I have not heard a word from Q since our Friday date, and I'm quite certain I won't. My guess is that if I'd gone to bed with him, I'd hear from him once in a while. But something didn't take, and whether I "drove" him away (see Advisory Board) or there wasn't the "connection" that daters famously hope to make, my relief is palpable that I don't have to hear those whistling teeth again or feel that little slippery tongue between my lips.
Looking back, I am rethinking my eruption of self-loathing in the last post. Yes, I do agree with the argument that one should take it a step at a time and not think about larger issues at first; that it's silly to expect levels of attraction and passion at my age that I've had with others; that I should enjoy someone's company and "have fun" and rather than rate them in my head. But fun, like happiness, isn't something that can be manufactured ready-made by intention. "Should" is a word that has little place in the kind of relationship I'm willing to sacrifice my free time for. I either enjoy being with someone or not, and except for the first dinner, I didn't enjoy Q enough.

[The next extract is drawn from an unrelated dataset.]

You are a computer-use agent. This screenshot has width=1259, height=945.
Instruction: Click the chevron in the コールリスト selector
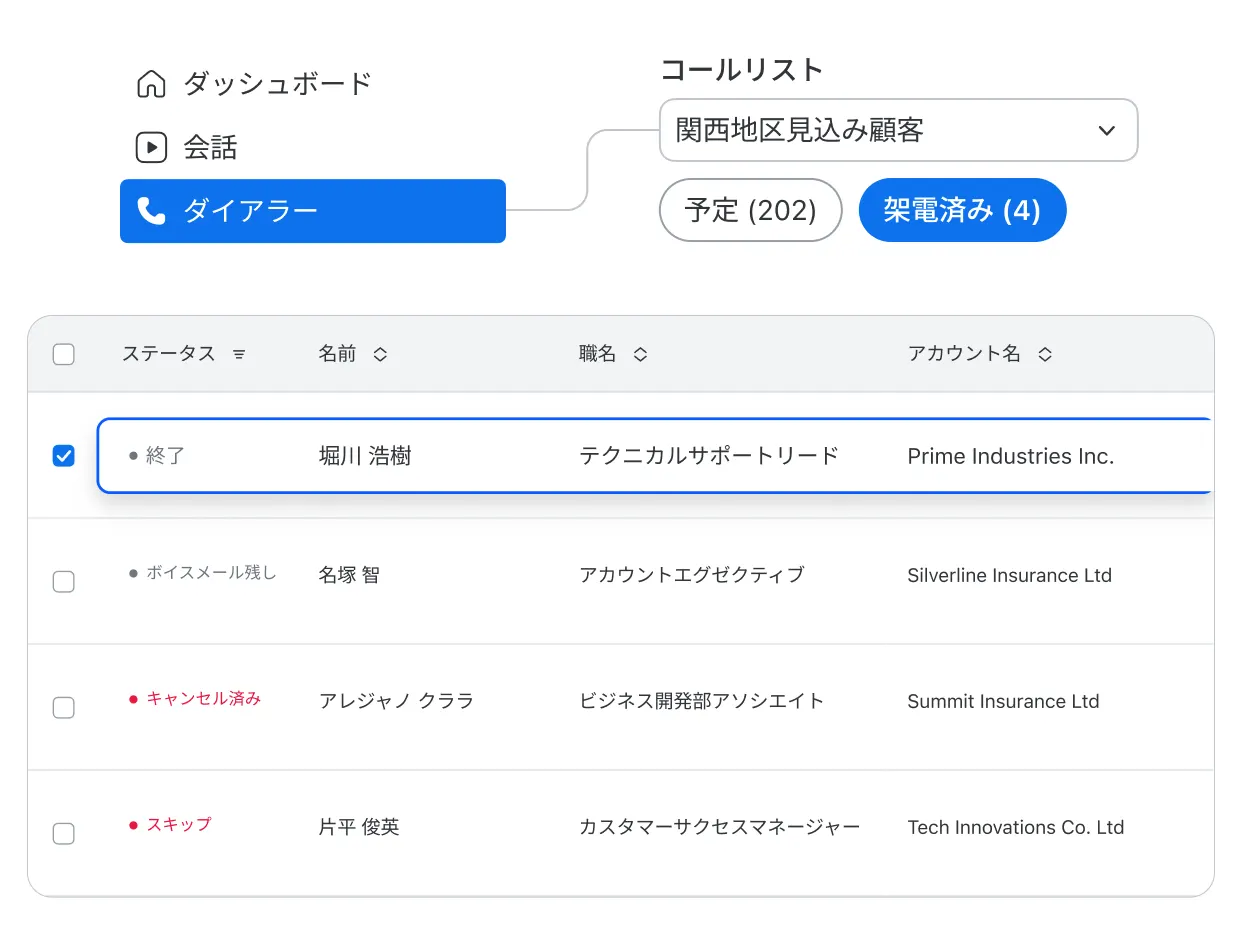coord(1105,130)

In the spirit of this-is-almost-over, I actually violated my no-phone rule and spoke to two more fish who swam into my net while it was lying idle in the water (that is, not to force the metaphor, they contacted me, which always tugs at my heart). T, from Brooklyn, was lively but had little to say. U, from Westchester, is retired from teaching grade school and now plays golf. He is upset that he has to sell his large house now that he's divorced. I found myself telling him about Buddhism and loss and being attached to material things, though I am not a Buddhist. This was odd of me, but then we've established that I'm odd. When someone bores me, I tend to talk to entertain myself. He was not interested, and I won't hear from T or U again.
V, a professor at a nearby school in a subject very different from mine, wrote to say he would call me when he returned from a trip this week, but I know almost nothing about him beyond his profession. He may or may not call. Since I am no longer on Match, V may be the last, unfortunately: it would have been nice to make it to the end of the alphabet. Now that's my idea of fun.